6 Comments leave one →
  1. lamont permalink
    February 21, 2010 1:35 pm

    Rick, I’m new to CR and I’ve only created one other report that used a main and one subreport. In this subreport there was only one parameter passed to it. Not knowing any better I gave it the parameter the same name in the subreport as it was in the main report. Now I’m working on the second report. It has 4 parameters being passed from main to sub. The main report values are chosen from a static list and the subreport should be getting the values passed from main to sub. Now here’s the issue. When I do a preview and pass the parameters it does not appear as if they are getting into the command. I can check the parameters in the parameters fields and the values are there. But they are not showing up in the command itself. If I hard code a value in the command it works fine. To check to see if the value getting into the command I have placed the field in a record row…. and the value is not there. If I place the parameter on the report I can see the correct value. I noticed you mentioned something about naming the parameters from the main report to the sub report the same thing. Could that be my issue?


    • dotnetrick permalink*
      February 22, 2010 10:44 pm


      I’m hoping that through our conversation you will figure out what is going on. If and when we are able to address the issues, I look forward to posting it here. There just isn’t much out there for SQL Commands.

      • dotnetrick permalink*
        February 24, 2010 1:22 pm

        Lamont did end up resolving the issue, but I honestly cannot say what it was that was the problem or what fixed it.
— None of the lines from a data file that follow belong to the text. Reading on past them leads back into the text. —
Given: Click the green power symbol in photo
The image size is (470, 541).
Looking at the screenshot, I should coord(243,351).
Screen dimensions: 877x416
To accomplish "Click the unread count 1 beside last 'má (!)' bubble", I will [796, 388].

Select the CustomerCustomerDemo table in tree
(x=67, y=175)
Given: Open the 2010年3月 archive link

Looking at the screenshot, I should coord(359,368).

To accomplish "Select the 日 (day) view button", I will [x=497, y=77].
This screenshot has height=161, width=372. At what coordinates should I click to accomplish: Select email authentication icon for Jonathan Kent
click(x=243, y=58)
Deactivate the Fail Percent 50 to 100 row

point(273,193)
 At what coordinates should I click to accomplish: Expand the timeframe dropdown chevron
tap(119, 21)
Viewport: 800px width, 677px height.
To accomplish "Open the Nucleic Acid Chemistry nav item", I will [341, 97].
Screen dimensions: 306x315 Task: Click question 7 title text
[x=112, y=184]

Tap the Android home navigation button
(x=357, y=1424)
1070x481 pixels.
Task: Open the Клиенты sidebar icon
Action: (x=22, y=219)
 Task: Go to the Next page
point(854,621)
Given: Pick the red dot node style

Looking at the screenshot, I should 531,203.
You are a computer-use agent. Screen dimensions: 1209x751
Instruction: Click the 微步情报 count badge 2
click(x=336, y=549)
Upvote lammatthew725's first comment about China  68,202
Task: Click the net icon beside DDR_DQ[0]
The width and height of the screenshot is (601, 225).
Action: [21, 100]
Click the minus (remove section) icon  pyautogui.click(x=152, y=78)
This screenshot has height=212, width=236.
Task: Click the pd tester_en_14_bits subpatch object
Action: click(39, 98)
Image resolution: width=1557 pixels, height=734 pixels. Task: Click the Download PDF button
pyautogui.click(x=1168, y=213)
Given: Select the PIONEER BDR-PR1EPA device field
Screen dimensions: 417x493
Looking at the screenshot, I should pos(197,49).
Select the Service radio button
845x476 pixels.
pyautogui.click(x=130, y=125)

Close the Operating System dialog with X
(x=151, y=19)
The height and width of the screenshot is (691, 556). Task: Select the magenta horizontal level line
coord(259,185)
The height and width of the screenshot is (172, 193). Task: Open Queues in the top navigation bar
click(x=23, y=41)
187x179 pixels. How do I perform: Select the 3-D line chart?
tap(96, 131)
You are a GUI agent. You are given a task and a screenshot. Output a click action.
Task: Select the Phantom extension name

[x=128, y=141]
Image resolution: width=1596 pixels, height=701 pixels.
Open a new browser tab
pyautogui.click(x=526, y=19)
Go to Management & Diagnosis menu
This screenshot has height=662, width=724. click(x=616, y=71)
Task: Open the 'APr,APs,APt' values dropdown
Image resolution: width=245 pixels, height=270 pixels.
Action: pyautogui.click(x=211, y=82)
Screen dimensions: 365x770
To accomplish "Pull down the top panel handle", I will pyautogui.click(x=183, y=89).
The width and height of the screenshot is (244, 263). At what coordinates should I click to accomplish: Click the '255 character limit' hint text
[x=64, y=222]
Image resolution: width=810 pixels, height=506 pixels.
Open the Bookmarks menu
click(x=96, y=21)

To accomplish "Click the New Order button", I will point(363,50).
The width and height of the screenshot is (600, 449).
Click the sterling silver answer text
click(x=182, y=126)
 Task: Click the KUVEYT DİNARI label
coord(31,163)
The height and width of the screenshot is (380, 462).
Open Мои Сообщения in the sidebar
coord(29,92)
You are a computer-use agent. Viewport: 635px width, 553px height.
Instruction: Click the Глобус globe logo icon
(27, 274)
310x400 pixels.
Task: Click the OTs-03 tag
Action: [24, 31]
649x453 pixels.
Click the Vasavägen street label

I never saw the full code of the SQL Command but I believe one of my trouble-shooting/diagnosis prompts led to a fix. I’d love to make a post detailing what the issue and resolution are but I’m not entirely sure.

  2. November 29, 2011 6:11 am

    I don’t know if you ever resolved #1

    But the report option ‘verify on first refresh’ does the trick for us here.

    It seems strange that useful information on the working of SQL commands seems to be really hard to come by!

    • November 29, 2011 6:25 am

      Update: and ‘verify stored procedures on first refresh’ also/

  3. John permalink
    December 15, 2011 8:56 am

    Hi to all…

    Do you have problem by adding a second or a third parameter into the SQL command??